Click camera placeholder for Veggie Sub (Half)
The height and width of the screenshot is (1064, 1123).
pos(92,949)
* * *
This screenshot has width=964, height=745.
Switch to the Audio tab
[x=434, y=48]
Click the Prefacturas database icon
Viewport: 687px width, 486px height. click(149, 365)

[Work to be completed]
Turn the data starting at the line that contains "Click camera placeholder" and ending at the line that contains "pos(92,949)", both included, into a numbered list with any blank lines left out.

[Response to this task]
1. Click camera placeholder for Veggie Sub (Half)
2. The height and width of the screenshot is (1064, 1123).
3. pos(92,949)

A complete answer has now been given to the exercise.